One of our cancer team members is a positive attitude. And nothing says positive attitude like counting blessings. Not only do I keep a written list–constantly adding to it–but also a thanksgiving list rolls through my head. Like when I make a prescription pick-up. I find myself breathing thanks that the car starts. Whispering gratitude for the freedom to move about town, the hospice team, the availability of meds, the pharmacy that fills the scripts … you get the idea.

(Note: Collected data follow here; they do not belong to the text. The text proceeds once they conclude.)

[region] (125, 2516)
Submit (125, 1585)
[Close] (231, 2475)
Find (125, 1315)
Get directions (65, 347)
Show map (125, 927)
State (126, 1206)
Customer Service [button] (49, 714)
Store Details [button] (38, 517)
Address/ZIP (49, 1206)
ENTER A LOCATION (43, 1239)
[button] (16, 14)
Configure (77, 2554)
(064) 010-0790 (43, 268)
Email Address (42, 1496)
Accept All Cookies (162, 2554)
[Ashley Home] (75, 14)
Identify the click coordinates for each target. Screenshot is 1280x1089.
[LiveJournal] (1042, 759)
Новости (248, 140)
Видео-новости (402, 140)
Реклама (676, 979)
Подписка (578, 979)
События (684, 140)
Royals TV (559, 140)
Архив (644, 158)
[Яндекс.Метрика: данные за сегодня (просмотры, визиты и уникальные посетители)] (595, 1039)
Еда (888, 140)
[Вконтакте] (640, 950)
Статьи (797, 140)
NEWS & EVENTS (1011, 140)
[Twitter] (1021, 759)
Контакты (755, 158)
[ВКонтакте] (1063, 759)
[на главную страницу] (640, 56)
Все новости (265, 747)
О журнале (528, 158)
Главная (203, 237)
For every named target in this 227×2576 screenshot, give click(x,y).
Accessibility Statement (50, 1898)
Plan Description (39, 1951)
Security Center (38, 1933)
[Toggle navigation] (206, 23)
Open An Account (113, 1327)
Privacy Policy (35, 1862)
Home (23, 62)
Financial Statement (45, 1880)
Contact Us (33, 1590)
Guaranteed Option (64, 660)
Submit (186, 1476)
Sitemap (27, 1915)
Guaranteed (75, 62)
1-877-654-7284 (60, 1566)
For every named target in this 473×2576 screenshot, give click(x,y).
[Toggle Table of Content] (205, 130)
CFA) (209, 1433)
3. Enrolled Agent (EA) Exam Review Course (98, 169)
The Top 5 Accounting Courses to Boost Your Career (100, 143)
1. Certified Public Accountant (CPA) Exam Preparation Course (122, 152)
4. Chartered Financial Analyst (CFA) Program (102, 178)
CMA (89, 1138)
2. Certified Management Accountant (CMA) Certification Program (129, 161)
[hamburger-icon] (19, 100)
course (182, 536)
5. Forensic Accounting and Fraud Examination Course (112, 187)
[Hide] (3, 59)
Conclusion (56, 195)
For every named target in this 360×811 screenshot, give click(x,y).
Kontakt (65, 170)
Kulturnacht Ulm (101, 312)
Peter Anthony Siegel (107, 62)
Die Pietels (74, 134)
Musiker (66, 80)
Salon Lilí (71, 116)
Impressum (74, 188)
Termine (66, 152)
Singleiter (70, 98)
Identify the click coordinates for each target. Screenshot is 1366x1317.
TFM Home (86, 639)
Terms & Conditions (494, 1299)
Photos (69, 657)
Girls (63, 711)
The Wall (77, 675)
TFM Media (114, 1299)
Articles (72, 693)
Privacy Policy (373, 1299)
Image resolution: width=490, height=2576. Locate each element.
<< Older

Despite hard things, there’s still so much to be grateful for (for which to be grateful?):
1. A generous package in yesterday’s mail that included the smell of Yuletide Cinnamon candles—it’s never too early to light a Christmas candle—and the reminder that, indeed, all is well with our souls
2. Friends who re-planted our birdfeeder so Hubby could see the activity from his hospital bed
3. The Porch Fairy’s drive-by this morning
4. Dark chocolate – a.k.a. Vitamin C
5. This fleecy, Ducky pillow case for Hubby, left in a gift bag on our front porch
6. Chai tea … because one can never be too thankful for Chai tea
7. Fall colors brought indoors
8. The anticipation of Denver beating San Francisco later today
9. The incredibly thoughtful, creative, helping-us-fight-cancer, kind, mischievous, would-do-anything-for-us people in our lives – like these two who took my vehicle to have a slow-leaking tire replaced
10. This rich autumn-colored yarn left on my front porch, the card signed: “Much love from the Knitting Fairy.” I didn’t even know there was a Knitting Fairy
11. One more day with Hubby; one more day in which he is able to propel himself out of bed on his own steam. Because this will not always be the case.
In her book, One Thousand Gifts, Ann Voskamp writes:
It’s impossible to give thanks and simultaneously feel fear. This is the anti-anxiety medicine I try to lay in my wide-open palm every day.
Giving thanks. Counting blessings. Today. Still. And always.